__Directions for this task__. Rewrite the records from the start through the line containing "Looking at the screenshot, I should (171, 777).", changing "Metadata" to "Properties" and leaving everything else unchanged.

Records from a data source:
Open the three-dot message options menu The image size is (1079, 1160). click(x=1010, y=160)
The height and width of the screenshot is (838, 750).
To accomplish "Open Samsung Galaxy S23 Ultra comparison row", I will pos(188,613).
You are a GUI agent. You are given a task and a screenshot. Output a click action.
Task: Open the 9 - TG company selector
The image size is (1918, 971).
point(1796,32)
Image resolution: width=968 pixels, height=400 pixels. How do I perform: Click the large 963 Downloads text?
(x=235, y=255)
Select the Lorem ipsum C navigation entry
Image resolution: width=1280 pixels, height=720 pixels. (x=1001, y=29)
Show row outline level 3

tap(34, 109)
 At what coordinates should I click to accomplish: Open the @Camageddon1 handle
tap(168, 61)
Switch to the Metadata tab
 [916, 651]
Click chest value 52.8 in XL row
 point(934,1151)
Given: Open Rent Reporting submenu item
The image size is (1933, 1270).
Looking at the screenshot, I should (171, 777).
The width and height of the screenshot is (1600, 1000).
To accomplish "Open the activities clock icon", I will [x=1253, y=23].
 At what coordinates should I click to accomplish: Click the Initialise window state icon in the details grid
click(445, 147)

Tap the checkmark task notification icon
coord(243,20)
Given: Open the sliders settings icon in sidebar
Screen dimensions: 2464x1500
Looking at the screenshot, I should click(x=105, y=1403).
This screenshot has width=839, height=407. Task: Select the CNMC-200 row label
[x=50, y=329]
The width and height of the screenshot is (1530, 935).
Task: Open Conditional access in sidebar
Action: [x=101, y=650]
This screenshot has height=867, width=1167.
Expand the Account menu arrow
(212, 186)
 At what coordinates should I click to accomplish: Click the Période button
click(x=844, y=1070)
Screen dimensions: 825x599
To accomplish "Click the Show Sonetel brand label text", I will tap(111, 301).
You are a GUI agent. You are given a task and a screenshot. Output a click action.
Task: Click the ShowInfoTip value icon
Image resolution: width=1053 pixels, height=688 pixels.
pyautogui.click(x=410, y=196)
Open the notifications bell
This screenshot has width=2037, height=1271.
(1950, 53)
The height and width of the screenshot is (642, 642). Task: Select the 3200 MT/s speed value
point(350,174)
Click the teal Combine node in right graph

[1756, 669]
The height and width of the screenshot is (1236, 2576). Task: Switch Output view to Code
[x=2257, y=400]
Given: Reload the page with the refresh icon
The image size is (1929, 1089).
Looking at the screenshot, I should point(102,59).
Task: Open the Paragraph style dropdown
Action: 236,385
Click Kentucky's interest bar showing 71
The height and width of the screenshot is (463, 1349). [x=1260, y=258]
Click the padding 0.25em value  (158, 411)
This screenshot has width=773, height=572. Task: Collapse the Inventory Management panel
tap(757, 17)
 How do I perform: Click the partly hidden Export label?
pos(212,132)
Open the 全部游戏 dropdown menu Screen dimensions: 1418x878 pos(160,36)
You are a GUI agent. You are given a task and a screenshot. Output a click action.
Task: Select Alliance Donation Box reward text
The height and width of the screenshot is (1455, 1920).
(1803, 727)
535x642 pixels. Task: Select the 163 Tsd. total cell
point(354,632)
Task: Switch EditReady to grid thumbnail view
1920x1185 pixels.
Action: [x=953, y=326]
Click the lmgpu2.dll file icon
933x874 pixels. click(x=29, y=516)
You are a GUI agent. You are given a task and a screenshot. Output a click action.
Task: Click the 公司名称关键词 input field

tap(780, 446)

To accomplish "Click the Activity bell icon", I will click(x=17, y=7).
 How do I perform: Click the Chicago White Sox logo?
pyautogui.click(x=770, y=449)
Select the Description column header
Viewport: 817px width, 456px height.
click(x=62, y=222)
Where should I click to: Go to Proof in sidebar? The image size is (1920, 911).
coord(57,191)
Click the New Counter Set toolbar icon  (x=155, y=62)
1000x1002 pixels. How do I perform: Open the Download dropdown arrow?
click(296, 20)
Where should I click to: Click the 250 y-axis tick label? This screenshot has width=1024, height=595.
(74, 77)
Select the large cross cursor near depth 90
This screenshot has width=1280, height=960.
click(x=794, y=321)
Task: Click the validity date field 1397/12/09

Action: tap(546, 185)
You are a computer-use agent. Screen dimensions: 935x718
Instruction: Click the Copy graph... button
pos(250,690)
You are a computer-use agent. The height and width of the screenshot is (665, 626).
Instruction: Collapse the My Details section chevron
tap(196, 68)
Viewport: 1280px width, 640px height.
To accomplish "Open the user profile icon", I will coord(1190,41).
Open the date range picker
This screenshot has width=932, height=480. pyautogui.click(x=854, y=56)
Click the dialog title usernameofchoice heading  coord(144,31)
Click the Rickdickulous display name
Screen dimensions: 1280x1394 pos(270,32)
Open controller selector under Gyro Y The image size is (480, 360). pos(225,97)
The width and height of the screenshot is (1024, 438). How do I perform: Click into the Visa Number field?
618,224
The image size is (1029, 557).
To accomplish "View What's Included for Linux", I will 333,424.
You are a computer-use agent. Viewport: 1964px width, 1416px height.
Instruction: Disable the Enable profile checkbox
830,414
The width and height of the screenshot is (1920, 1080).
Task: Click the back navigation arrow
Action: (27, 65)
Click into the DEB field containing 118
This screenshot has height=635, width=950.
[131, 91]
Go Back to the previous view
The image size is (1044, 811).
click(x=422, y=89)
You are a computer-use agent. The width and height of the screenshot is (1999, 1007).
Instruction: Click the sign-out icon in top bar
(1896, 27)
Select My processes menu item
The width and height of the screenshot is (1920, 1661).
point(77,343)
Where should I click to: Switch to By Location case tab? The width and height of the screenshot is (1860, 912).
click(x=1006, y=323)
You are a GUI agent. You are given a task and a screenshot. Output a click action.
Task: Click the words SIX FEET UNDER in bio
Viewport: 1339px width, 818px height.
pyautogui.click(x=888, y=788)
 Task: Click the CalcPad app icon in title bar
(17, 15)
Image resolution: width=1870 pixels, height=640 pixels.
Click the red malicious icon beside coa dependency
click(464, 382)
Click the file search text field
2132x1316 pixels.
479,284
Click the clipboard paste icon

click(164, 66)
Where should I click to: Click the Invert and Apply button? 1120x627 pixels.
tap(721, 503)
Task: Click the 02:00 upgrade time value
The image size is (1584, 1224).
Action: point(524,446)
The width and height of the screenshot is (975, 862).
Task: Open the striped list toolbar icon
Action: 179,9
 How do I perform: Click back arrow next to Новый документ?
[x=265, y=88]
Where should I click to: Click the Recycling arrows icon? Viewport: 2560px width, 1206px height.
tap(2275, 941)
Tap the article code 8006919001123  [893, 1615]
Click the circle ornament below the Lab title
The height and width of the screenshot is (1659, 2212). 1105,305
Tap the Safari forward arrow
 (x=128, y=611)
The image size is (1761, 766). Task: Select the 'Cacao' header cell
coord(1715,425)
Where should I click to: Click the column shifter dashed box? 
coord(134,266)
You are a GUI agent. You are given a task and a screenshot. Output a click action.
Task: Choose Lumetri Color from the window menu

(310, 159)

__Reply__.
Open the three-dot message options menu The image size is (1079, 1160). click(x=1010, y=160)
The height and width of the screenshot is (838, 750).
To accomplish "Open Samsung Galaxy S23 Ultra comparison row", I will pos(188,613).
You are a GUI agent. You are given a task and a screenshot. Output a click action.
Task: Open the 9 - TG company selector
The image size is (1918, 971).
point(1796,32)
Image resolution: width=968 pixels, height=400 pixels. How do I perform: Click the large 963 Downloads text?
(x=235, y=255)
Select the Lorem ipsum C navigation entry
Image resolution: width=1280 pixels, height=720 pixels. (x=1001, y=29)
Show row outline level 3

tap(34, 109)
 At what coordinates should I click to accomplish: Open the @Camageddon1 handle
tap(168, 61)
Switch to the Properties tab
 [916, 651]
Click chest value 52.8 in XL row
 point(934,1151)
Given: Open Rent Reporting submenu item
The image size is (1933, 1270).
Looking at the screenshot, I should (171, 777).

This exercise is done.